First-ever successful dengue fever pill may save millions of lives

An assistant holds a test tube with an Aedes aegypti mosquito at the CNEA (National Atomic Energy Commission), in Ezeiza, on the outskirts of Buenos Aires, Argentina April 12, 2023.—Reuters 

Johnson & Johnson has reported promising results from a small human challenge trial of their pill for dengue fever.

Dengue is a growing disease threat with no specific treatments available currently. In this trial, ten volunteers were given a high dose of the J&J pill five days before being exposed to dengue. They continued taking the pill for 21 days after the exposure.

Six of these participants showed no detectable dengue virus in their blood and no signs of an immune response to the virus over 85 days of monitoring.

This antiviral pill is a significant development as there have been no specific treatments for dengue until now. Dengue fever is prevalent in Asia and Latin America, causing millions of infections and tens of thousands of deaths each year.

The trial results are encouraging, and the next step will be testing the pill as a treatment.
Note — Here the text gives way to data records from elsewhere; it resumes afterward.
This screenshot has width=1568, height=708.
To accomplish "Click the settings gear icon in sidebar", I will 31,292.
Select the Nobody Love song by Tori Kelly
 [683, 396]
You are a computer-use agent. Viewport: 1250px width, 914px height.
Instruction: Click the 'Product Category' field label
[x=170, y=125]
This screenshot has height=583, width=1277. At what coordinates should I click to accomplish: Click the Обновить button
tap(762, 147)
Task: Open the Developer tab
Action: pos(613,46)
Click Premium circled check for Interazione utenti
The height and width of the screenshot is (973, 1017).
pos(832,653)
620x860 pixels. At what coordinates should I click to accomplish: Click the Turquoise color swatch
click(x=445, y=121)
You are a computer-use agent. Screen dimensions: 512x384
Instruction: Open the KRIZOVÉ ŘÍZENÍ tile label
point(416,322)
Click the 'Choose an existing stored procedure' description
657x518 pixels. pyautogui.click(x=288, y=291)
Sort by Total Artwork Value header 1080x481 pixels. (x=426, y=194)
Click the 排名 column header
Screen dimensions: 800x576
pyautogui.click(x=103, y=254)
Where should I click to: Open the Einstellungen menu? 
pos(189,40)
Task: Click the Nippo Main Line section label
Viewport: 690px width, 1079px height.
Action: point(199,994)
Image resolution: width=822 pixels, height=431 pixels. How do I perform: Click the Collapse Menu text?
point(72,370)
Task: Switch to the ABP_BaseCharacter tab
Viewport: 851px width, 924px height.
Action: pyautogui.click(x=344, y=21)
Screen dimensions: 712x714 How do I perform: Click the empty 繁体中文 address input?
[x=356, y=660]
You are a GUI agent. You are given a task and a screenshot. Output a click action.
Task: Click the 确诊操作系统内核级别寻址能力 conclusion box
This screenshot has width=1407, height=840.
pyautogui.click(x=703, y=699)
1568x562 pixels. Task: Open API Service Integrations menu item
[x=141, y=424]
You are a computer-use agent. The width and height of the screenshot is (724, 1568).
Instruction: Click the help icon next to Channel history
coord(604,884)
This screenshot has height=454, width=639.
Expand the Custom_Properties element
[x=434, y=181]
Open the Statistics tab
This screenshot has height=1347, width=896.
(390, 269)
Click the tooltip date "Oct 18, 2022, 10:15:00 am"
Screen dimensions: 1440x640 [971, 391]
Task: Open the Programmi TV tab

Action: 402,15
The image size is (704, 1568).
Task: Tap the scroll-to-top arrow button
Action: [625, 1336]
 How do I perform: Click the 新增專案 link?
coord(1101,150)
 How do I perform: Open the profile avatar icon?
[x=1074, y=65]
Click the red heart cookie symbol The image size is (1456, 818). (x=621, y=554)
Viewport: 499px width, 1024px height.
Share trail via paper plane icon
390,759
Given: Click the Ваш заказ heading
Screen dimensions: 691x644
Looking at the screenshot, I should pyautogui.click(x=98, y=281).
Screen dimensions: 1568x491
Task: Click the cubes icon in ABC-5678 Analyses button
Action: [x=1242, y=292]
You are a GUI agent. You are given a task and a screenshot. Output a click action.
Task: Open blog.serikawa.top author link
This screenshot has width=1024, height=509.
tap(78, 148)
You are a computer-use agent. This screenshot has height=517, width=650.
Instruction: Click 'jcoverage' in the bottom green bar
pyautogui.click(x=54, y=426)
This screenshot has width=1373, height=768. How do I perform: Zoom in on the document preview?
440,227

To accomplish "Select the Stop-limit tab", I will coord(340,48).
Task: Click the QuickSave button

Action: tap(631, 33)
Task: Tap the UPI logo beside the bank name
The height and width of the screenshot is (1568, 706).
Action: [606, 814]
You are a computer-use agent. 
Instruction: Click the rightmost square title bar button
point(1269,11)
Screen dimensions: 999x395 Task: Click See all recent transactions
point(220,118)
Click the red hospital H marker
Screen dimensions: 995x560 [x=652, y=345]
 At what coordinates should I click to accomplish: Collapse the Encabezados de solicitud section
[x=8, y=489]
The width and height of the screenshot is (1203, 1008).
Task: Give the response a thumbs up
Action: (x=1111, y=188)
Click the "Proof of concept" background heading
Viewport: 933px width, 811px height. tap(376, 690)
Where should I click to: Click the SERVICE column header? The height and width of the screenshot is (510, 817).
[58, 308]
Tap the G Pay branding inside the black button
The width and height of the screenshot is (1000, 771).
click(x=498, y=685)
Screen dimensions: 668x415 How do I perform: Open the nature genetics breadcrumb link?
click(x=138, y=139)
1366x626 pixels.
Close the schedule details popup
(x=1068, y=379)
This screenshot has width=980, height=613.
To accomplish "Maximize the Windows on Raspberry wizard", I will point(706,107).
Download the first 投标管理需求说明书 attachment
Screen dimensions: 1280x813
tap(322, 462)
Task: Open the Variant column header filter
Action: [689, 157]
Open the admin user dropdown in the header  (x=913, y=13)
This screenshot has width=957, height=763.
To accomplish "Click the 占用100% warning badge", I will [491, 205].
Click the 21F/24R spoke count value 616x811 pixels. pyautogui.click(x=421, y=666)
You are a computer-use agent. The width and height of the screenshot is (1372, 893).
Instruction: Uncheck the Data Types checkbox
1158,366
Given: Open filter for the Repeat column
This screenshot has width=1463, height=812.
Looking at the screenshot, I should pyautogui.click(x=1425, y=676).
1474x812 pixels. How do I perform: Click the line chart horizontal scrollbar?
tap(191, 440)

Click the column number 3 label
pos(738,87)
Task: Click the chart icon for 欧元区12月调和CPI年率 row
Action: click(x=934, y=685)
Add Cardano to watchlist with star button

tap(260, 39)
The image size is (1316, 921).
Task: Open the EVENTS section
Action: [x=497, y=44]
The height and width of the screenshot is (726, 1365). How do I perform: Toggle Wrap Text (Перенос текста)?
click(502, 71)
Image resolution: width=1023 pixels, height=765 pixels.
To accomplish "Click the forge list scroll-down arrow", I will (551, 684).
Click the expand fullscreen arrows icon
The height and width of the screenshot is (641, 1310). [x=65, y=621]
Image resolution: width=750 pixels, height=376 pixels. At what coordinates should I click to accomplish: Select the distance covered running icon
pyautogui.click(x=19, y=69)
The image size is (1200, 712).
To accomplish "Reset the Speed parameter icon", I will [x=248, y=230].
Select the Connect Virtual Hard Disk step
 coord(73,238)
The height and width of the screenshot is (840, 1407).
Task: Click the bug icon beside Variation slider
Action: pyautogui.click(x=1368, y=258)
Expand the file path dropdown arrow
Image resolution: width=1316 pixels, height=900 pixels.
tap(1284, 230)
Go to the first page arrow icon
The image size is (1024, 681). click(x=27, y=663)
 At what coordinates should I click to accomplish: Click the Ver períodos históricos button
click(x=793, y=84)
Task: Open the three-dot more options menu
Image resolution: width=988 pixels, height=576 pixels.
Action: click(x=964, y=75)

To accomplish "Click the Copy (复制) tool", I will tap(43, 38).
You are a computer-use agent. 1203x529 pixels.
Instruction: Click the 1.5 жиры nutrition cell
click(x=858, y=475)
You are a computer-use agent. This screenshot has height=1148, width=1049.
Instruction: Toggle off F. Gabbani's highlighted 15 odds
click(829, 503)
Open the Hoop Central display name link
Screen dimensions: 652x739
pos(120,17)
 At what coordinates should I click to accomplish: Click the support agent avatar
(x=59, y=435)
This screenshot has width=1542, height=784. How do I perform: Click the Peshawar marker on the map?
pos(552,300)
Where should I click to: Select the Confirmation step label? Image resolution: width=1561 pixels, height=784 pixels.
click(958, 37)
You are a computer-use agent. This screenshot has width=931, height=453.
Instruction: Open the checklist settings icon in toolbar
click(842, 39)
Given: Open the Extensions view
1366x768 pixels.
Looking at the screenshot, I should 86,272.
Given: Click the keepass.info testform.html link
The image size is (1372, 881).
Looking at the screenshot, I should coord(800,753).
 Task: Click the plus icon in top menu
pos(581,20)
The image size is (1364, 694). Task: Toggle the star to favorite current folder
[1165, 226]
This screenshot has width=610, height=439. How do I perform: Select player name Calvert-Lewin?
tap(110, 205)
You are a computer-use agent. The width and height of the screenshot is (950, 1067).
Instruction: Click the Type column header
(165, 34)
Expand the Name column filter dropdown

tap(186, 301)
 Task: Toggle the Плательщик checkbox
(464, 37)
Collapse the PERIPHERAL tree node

The drug works by blocking the action of two viral proteins, preventing the virus from replicating itself.

Access to this new drug, if it proves effective on a larger scale, will be a crucial concern, particularly in low- and middle-income countries where dengue is prevalent. 

This is reminiscent of the challenges faced by the dengue vaccine endorsed by the World Health Organization earlier this month. Johnson & Johnson is working on addressing this issue, though it’s still in the early stages. 

Dengue is likely to spread further due to climate change, making it important to develop effective treatments.